La supervision, c’est quoi ?

La supervision, en relation d’aide, consiste à accompagner la thérapeute en lui offrant des séances au cours desquelles cette dernière peut évoquer des situations difficiles qu’elle vit avec certaines personnes aidées. Cette démarche apporte un éclairage, elle aide la personne supervisée à explorer ses émotions, à clarifier ses pensées, ses sentiments et ses interrogations.


Il ne s’agit donc pas d’un contrôle, ainsi que le sous-entend généralement ce terme, mais d’un soutien. Le superviseur est une personne externe expérimentée à qui on fait appel. Il est tenu au devoir de confidentialité.
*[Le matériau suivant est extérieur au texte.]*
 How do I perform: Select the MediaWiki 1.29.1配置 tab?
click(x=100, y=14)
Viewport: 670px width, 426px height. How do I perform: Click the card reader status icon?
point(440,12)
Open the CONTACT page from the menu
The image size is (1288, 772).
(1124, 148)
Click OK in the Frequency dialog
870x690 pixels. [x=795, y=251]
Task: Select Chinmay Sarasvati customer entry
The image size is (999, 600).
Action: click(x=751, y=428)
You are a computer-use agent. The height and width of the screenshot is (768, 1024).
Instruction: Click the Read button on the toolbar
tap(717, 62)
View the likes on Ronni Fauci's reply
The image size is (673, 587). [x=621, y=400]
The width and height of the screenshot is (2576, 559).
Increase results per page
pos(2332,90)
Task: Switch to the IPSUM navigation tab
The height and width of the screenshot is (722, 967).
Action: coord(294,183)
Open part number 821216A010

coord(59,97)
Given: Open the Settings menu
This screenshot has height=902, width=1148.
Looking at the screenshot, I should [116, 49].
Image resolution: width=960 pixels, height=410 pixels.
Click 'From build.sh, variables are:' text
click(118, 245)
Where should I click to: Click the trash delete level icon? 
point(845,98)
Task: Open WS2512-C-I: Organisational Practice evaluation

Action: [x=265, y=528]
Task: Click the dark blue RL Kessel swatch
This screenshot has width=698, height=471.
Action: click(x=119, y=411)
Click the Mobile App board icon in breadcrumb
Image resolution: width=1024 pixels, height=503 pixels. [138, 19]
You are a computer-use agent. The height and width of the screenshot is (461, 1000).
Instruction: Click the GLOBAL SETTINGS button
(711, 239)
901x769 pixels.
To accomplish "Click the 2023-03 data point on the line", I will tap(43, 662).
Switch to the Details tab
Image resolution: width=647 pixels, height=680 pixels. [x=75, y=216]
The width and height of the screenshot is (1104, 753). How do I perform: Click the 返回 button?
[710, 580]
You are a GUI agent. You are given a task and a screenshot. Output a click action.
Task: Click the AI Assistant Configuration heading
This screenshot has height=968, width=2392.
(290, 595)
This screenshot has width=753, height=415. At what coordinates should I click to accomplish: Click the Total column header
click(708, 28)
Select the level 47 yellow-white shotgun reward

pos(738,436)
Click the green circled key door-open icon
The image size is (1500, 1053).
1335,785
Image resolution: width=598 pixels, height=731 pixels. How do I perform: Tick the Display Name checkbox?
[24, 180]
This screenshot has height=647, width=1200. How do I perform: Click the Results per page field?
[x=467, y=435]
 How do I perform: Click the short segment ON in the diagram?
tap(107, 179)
L’ACC (Association des Conseillers Chrétiens) fait de la supervision une exigence pour l’accréditation ; elle est un élément nécessaire à la relation d’aide afin que les thérapeutes puissent :

 

  • augmenter et améliorer leurs compétences professionnelles.
  • développer leur compréhension et sensibilité à leurs propres réactions et sentiments.
  • faciliter la compréhension des sentiments des personnes qu’elles aident.
  • développer leur propre connaissance de Dieu, de la théorie de la relation d’aide, de ses outils et de son processus, identifier les difficultés rencontrées, souvent associées au souvenir d’un événement de la vie personnelle, réactivé par celui des personnes en consultation.


La supervision poursuit les buts suivants :

  • promouvoir le développement personnel de la thérapeute.
  • examiner sa relation avec la personne aidée.
  • réfléchir au processus de la relation d’aide.
  • assurer la protection de la personne aidée.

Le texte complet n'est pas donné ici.